A couple of other assumptions in the report also drew skepticism. One was the decision by Camoin and Associates that a new multi-use trail wouldn’t attract new hikers or skiers to the area.
Co-author Carmen Lorentz says she’s convinced that there are already so many trails in the region that a rails-to-trails venue wouldn’t be a significant new draw for those kinds of tourists.
But she acknowledged that her assumption wasn’t based on data or analysis from other rail-to-trail projects.
"We couldn't actually find any studies that addressed that question specifically," Lorentz said. "So we didn't have anything very solid to base that on. It was just a logical assumption that we came to on our own."
People on both sides of the debate were also fiercely critical of the cost estimates for this project.
According to Barton and Loguidice’s figures, refurbishing the railroad to Tupper Lake would cost around $10 million dollars.

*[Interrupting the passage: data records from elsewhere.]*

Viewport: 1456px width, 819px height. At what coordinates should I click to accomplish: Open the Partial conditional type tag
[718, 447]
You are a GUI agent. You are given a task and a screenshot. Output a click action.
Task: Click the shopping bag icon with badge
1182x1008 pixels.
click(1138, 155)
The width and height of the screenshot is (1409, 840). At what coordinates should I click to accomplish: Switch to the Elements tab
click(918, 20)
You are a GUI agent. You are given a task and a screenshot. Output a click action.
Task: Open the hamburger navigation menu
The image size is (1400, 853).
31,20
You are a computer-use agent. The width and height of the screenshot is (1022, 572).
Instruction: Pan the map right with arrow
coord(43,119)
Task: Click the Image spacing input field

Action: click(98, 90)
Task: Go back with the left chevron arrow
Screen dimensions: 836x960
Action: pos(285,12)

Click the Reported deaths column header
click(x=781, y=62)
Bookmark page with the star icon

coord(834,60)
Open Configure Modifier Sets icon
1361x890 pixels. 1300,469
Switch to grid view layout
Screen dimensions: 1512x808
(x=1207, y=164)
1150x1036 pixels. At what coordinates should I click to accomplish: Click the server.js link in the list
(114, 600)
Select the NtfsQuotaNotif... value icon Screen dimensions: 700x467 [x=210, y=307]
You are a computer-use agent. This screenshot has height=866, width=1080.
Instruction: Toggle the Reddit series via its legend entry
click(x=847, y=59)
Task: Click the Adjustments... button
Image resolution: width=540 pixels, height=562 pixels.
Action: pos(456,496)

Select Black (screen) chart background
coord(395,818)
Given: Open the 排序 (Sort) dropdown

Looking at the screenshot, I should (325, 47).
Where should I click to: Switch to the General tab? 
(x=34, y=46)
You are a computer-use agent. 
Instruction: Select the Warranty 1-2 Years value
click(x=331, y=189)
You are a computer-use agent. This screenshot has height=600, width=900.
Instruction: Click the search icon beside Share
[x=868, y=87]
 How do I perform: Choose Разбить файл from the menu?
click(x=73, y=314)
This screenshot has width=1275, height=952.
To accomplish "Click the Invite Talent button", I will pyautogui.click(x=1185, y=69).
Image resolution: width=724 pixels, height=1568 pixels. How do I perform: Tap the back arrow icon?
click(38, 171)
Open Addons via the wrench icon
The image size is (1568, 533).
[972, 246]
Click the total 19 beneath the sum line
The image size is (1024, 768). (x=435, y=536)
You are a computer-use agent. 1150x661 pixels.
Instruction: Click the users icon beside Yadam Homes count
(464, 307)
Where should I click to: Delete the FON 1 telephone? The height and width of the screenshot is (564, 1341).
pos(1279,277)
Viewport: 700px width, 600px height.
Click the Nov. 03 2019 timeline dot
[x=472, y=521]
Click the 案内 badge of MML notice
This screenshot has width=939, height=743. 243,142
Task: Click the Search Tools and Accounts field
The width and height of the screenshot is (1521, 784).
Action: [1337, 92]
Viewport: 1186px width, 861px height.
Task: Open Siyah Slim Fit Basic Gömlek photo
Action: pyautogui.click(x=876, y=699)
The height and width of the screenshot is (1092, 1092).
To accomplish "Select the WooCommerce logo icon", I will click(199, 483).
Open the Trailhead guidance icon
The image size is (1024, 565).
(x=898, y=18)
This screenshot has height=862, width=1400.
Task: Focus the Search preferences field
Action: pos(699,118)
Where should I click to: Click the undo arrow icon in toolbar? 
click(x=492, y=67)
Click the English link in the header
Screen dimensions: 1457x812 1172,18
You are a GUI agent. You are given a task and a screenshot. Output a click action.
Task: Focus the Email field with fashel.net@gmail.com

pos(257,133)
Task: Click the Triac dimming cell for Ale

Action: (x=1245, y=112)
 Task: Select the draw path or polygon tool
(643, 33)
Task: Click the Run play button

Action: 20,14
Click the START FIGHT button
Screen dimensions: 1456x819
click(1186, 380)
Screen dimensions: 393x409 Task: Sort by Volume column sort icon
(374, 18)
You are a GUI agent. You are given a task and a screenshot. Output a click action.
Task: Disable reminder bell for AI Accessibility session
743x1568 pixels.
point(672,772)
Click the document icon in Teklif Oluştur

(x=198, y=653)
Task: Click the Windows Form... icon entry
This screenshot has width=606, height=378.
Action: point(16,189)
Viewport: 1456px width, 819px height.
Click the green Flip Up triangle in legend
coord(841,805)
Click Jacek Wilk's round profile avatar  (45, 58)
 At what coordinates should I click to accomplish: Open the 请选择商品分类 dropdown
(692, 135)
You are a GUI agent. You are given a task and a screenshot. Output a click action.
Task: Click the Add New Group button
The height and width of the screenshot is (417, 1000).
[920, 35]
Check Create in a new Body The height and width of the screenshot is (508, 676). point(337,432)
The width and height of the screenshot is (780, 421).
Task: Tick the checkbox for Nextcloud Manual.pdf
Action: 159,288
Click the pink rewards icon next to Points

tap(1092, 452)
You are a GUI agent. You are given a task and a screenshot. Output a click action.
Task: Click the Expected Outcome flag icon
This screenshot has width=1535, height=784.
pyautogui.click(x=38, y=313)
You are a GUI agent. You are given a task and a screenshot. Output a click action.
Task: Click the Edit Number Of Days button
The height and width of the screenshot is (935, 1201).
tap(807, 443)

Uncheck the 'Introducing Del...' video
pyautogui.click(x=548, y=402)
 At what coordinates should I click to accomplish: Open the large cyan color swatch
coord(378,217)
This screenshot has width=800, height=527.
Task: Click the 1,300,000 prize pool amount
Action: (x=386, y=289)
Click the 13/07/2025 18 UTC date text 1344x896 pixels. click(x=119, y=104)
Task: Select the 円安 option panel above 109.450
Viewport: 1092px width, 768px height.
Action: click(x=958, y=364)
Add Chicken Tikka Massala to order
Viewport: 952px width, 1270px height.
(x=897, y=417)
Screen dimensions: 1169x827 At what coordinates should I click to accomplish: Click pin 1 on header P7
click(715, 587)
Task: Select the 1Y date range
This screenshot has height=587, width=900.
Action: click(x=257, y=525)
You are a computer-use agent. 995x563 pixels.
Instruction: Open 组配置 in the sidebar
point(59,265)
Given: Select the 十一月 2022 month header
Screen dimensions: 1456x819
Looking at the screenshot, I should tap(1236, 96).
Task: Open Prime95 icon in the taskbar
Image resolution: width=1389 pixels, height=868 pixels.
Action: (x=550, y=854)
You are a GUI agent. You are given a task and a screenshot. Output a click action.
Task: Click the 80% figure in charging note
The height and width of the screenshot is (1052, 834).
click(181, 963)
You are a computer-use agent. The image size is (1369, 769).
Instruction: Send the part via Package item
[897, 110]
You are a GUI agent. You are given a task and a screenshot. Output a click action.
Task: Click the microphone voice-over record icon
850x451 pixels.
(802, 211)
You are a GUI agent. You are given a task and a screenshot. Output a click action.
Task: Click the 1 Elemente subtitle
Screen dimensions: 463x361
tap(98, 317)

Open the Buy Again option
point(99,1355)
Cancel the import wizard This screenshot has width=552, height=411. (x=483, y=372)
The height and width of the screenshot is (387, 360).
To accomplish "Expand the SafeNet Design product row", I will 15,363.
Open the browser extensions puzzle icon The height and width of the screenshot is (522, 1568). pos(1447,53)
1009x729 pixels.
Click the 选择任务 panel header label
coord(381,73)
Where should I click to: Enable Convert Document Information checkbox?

Branson says he thinks volunteers and non-profit railroad groups will do much of that work for free.
"It's very possible that we could do this for a quarter of those estimates," he said.
Supporters of a trail system meanwhile, say they don’t think building an adequate multi-use trail would cost $14 million.
They point out that other abandoned railroads in the North Country – including the popular Bloomingdale Bog trail – already draw heavy foot, bicycle, snowmobile and ski traffic with only rudimentary maintenance.
"They've way overblown the cost estimatest of the trail," McCulley said. "I mean it's ridiculous. You could your bicycle there tomorrow if the tracks were removed."
Dave Wolff, head of Adirondack Action, says his big take-away from the study funded by his group is that the community should decide on one option or the other and move forward quickly.
"Doing either one is better than doing nothing," Wolff argued.
But even that conclusion will likely draw scrutiny. The report found that only between 13 and 20 new permanent jobs would be created by either approach – most of them paying only around $24,000 a year.
That’s well below the region’s average salary. At a cost of between $10 and $14 million, and with state and Federal budgets tightening, some will question whether either plan is a good investment.